_INSTRUCTION_: Reproduce the passage below on drowsiness-detection models word for word, in full.

═══ TEXT EXTRACT ═══

Skeleton-based models recognize behavior using skeleton data, representing the positions of a person’s joints. The GCN (Graph Convolutional Network) is a model frequently used to process such skeleton data. It converts skeleton data into a graph and classifies behavior based on the relationships between each node and its neighboring nodes [22,23]. However, the GCN method based on skeleton data has lower performance than video-based methods because it does not utilize detailed visual cues [23]. These methods do not consider facial expressions and miss out on important information that facial recognition can provide. Additionally, it has limitations in robustness, interoperability, and scalability, leading to the development of CNN [24].

2D-CNN (2D Convolutional Neural Network) is a deep learning model primarily used for processing image data. It automatically extracts features from images, ranging from low-level features (e.g., edges, corners) to high-level features (e.g., objects, faces), through convolution operations. 3D-CNN is an extension of 2D-CNN and has been used for action recognition [25,26,27]. 3D-CNN is particularly well-suited for recognizing specific actions. Also, similar to the 2D-CNNs that effectively extract object features, 3D-CNNs perform convolution operations, making them useful for learning visual features related to actions. Due to the superior performance of the 3D-CNN, we select this method to detect the drowsiness of drivers using information that can be gathered by single images (such as closed eyes or open mouths), as well as continuous actions (such as rubbing arms and shaking heads).

The CNN model proposed in this study is built based on the Inception structure of GoogleNet [28]. GoogleNet is a 2D-CNN that performs convolution operations in parallel with 1 × 1, 3 × 3, and 5 × 5 filters to effectively extract feature maps. The idea is that performing operations with different kernel sizes allows the network to learn different features. Using this structure, it is possible to extract features related to relatively small changes such as eye movements and relatively large changes such as body movements, making it useful for learning various drowsiness habits. Based on this Inception structure, our model proposes a 3D-CNN model composed of two 3D convolution layers and two Inception layers. Additionally, to detect drowsy driving, the model must be executable on an embedded PC within the vehicle. Therefore, we propose a shallower neural network compared to the original GoogleNet to ensure that the model can run on an embedded PC.

═══ RECORD EXCERPTS ═══

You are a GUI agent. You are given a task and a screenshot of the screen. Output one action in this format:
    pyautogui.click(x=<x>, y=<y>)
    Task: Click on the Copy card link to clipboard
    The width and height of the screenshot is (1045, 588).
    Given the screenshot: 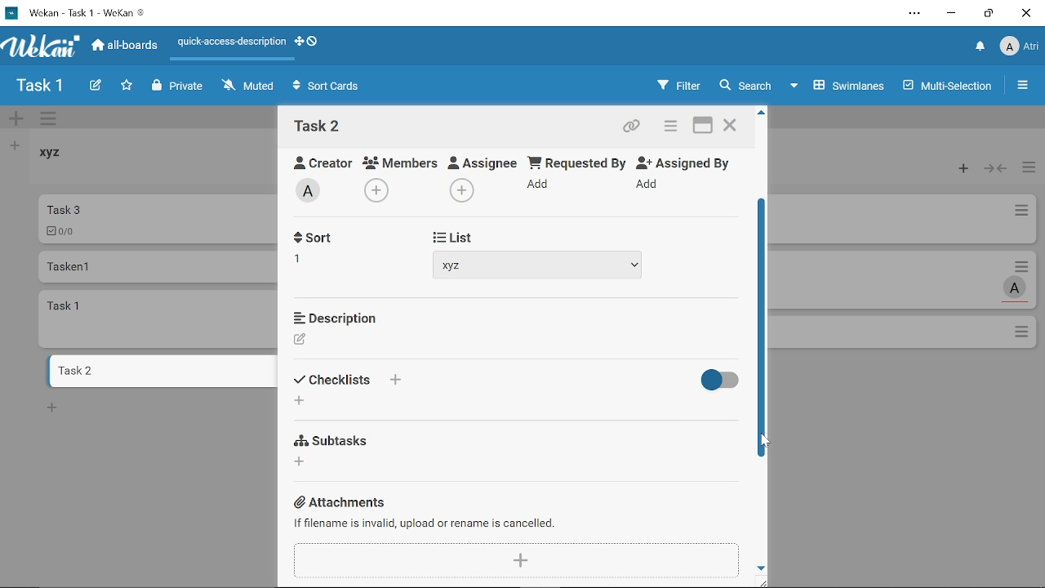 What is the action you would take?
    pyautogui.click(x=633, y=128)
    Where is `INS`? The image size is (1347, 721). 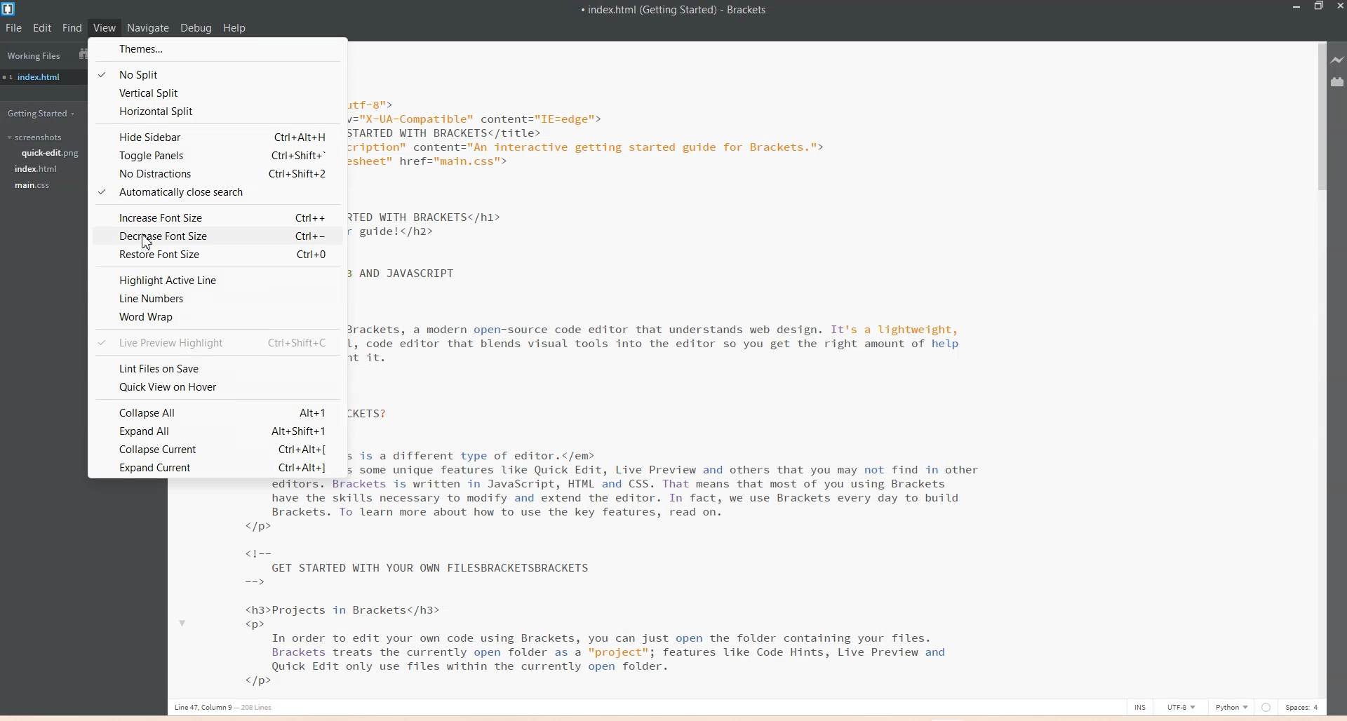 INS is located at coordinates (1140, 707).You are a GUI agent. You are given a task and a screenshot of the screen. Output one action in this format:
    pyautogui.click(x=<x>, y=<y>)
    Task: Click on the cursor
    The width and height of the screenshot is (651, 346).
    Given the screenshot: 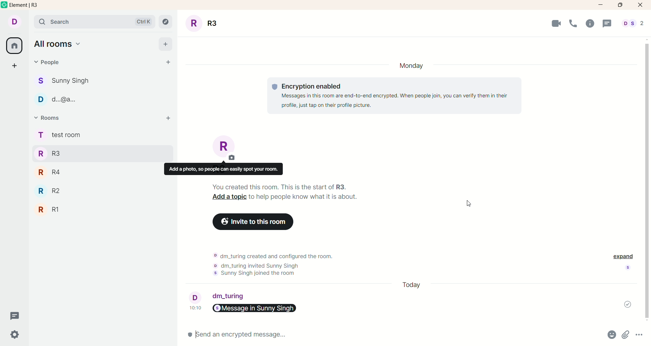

═══

_REPLY_:
Skeleton-based models recognize behavior using skeleton data, representing the positions of a person’s joints. The GCN (Graph Convolutional Network) is a model frequently used to process such skeleton data. It converts skeleton data into a graph and classifies behavior based on the relationships between each node and its neighboring nodes [22,23]. However, the GCN method based on skeleton data has lower performance than video-based methods because it does not utilize detailed visual cues [23]. These methods do not consider facial expressions and miss out on important information that facial recognition can provide. Additionally, it has limitations in robustness, interoperability, and scalability, leading to the development of CNN [24].

2D-CNN (2D Convolutional Neural Network) is a deep learning model primarily used for processing image data. It automatically extracts features from images, ranging from low-level features (e.g., edges, corners) to high-level features (e.g., objects, faces), through convolution operations. 3D-CNN is an extension of 2D-CNN and has been used for action recognition [25,26,27]. 3D-CNN is particularly well-suited for recognizing specific actions. Also, similar to the 2D-CNNs that effectively extract object features, 3D-CNNs perform convolution operations, making them useful for learning visual features related to actions. Due to the superior performance of the 3D-CNN, we select this method to detect the drowsiness of drivers using information that can be gathered by single images (such as closed eyes or open mouths), as well as continuous actions (such as rubbing arms and shaking heads).

The CNN model proposed in this study is built based on the Inception structure of GoogleNet [28]. GoogleNet is a 2D-CNN that performs convolution operations in parallel with 1 × 1, 3 × 3, and 5 × 5 filters to effectively extract feature maps. The idea is that performing operations with different kernel sizes allows the network to learn different features. Using this structure, it is possible to extract features related to relatively small changes such as eye movements and relatively large changes such as body movements, making it useful for learning various drowsiness habits. Based on this Inception structure, our model proposes a 3D-CNN model composed of two 3D convolution layers and two Inception layers. Additionally, to detect drowsy driving, the model must be executable on an embedded PC within the vehicle. Therefore, we propose a shallower neural network compared to the original GoogleNet to ensure that the model can run on an embedded PC.